● The problem
Arrange the lines from the one containing "The height and" through the one containing "How do I perform: Click", inclusive, as a numbered list, omitting any blank lines.

>> start Records

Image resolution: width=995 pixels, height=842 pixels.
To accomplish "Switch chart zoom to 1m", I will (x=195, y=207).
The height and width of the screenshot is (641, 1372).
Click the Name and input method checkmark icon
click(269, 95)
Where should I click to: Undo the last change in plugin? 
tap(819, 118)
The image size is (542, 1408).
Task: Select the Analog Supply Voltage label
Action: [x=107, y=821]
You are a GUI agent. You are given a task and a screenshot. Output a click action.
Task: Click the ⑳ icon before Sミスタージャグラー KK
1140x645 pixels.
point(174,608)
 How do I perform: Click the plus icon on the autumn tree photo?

>> end Records
>> start Records

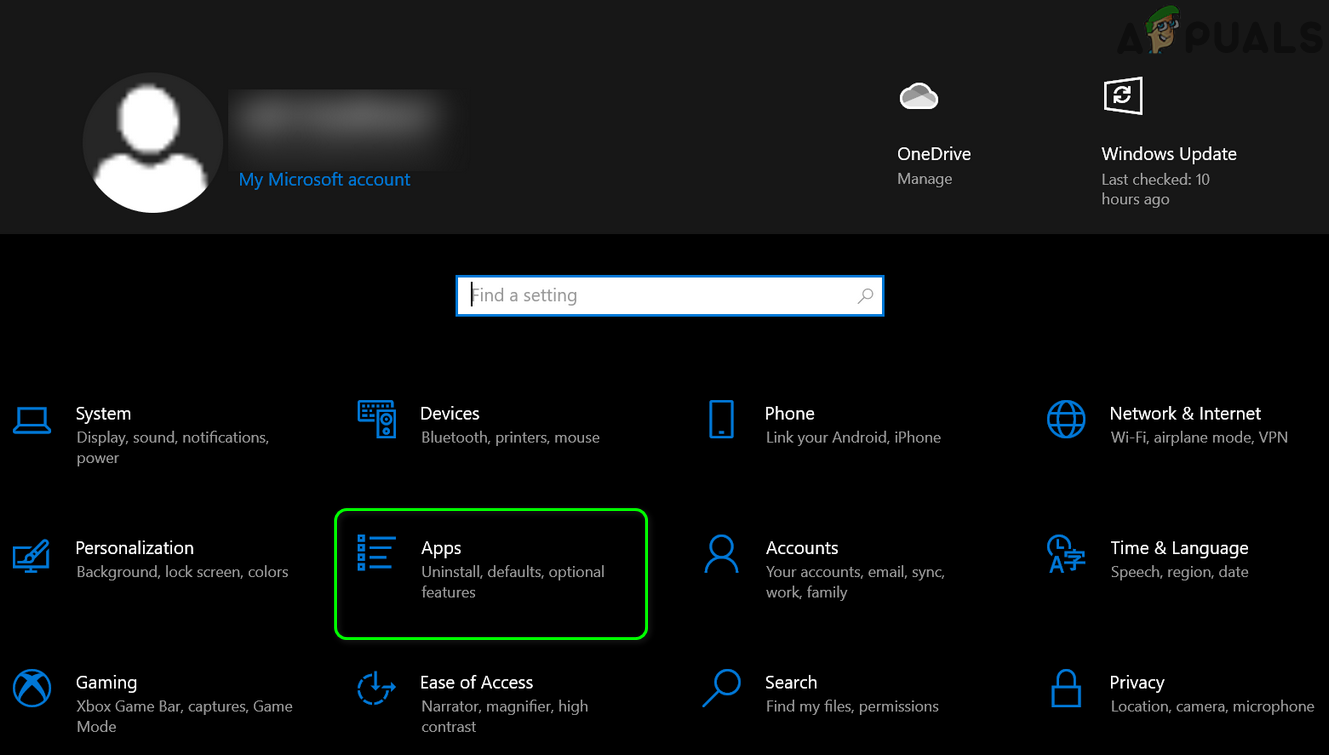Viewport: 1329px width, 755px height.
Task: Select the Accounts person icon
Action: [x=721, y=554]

>> end Records
>> start Records

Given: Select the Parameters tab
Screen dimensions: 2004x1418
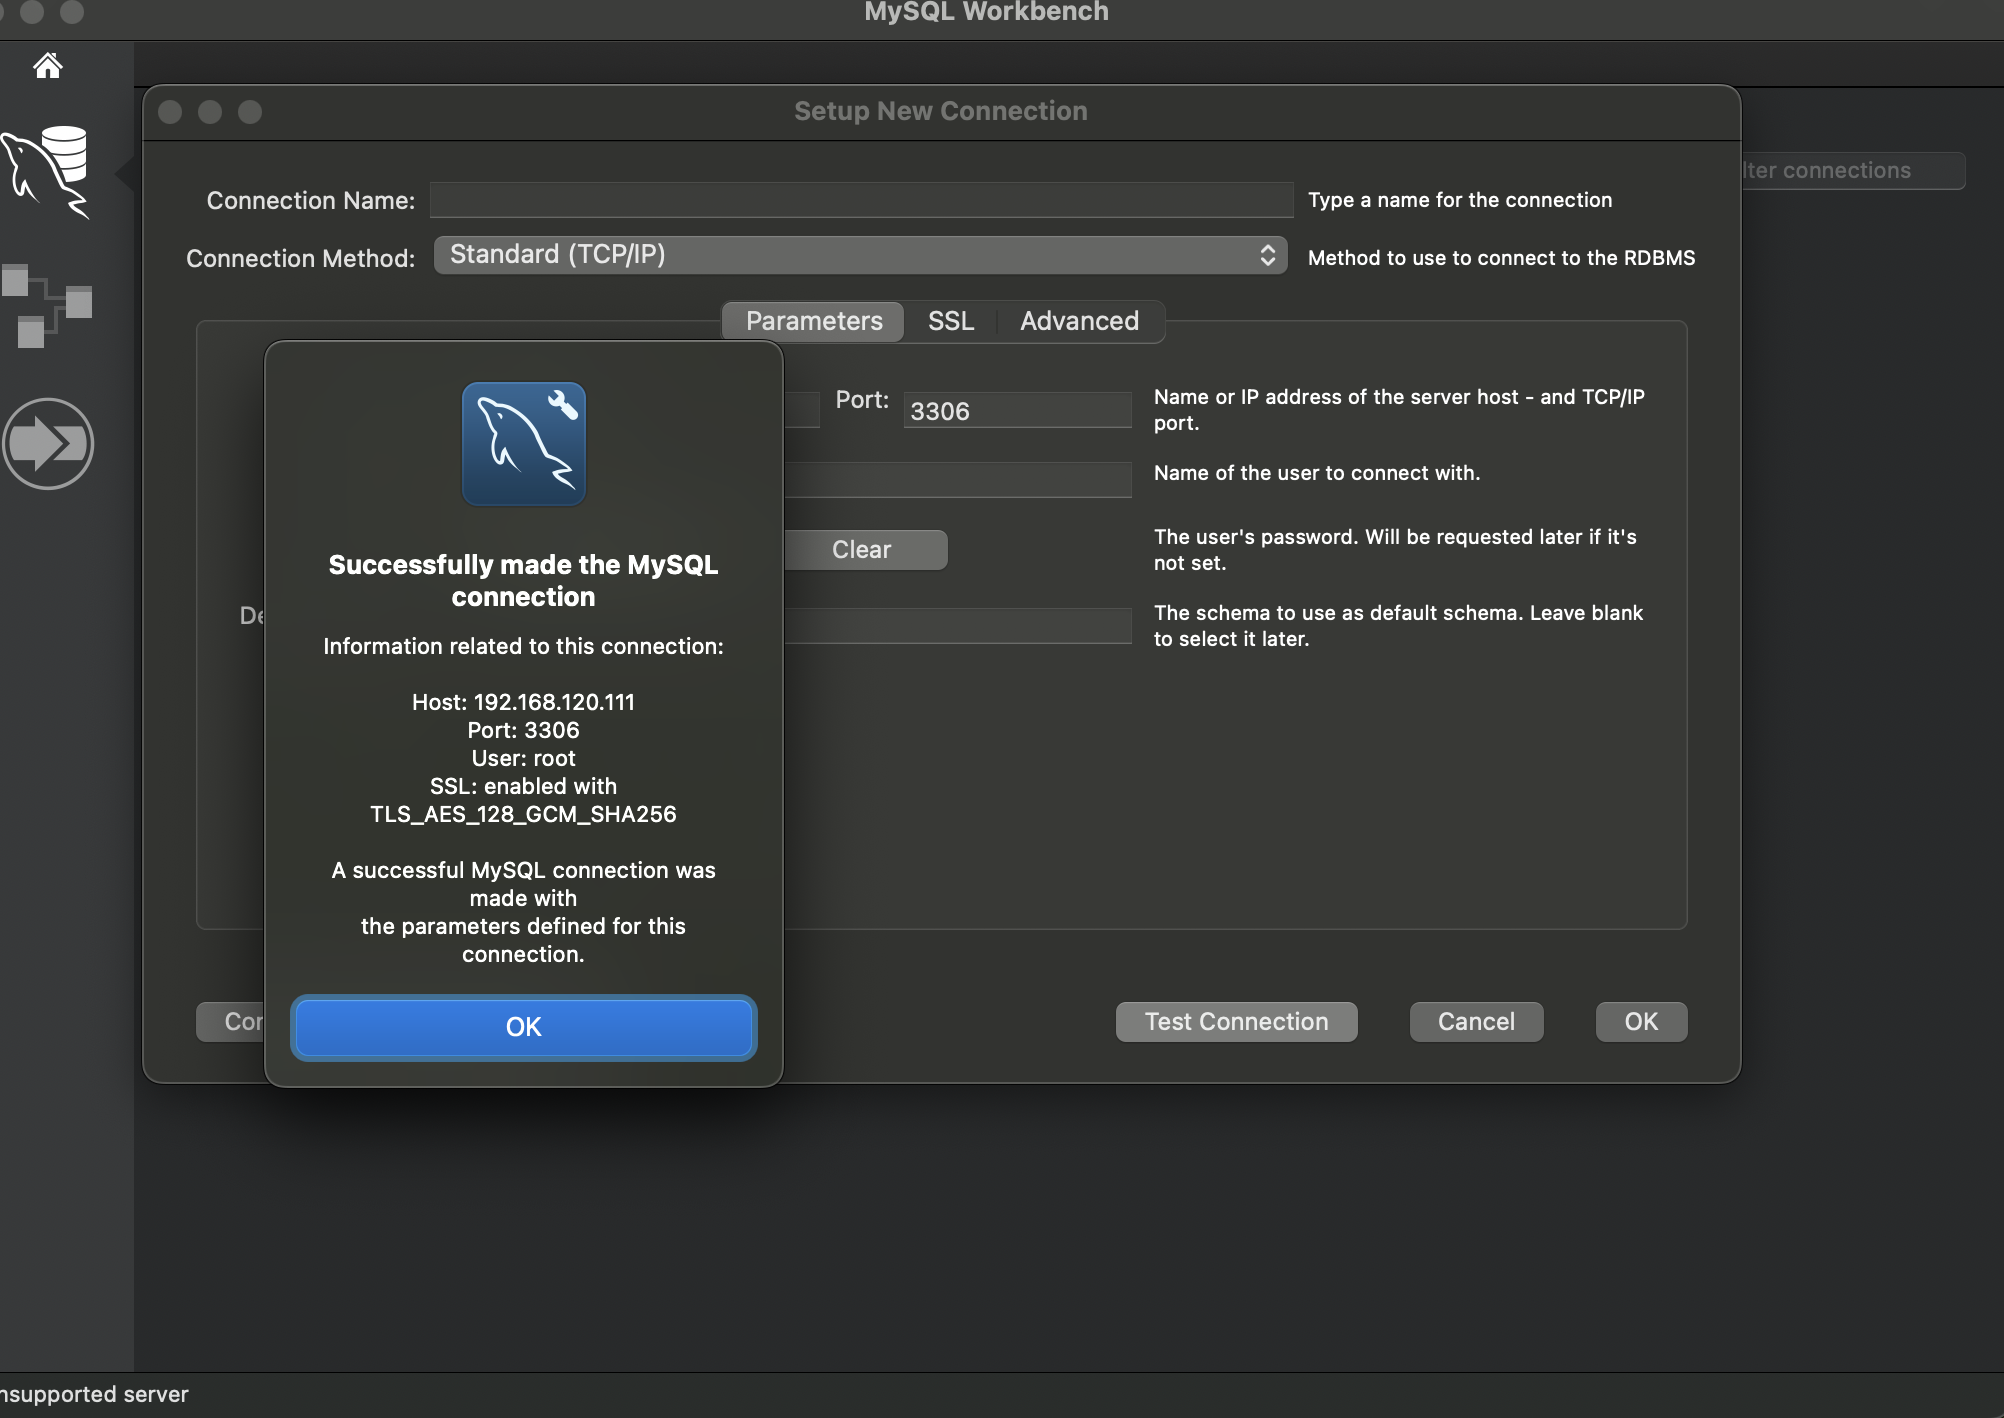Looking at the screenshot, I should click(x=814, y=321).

>> end Records

● Exercise solution
1. The height and width of the screenshot is (641, 1372).
2. Click the Name and input method checkmark icon
3. click(269, 95)
4. Where should I click to: Undo the last change in plugin? 
5. tap(819, 118)
6. The image size is (542, 1408).
7. Task: Select the Analog Supply Voltage label
8. Action: [x=107, y=821]
9. You are a GUI agent. You are given a task and a screenshot. Output a click action.
10. Task: Click the ⑳ icon before Sミスタージャグラー KK
11. 1140x645 pixels.
12. point(174,608)
13.  How do I perform: Click the plus icon on the autumn tree photo?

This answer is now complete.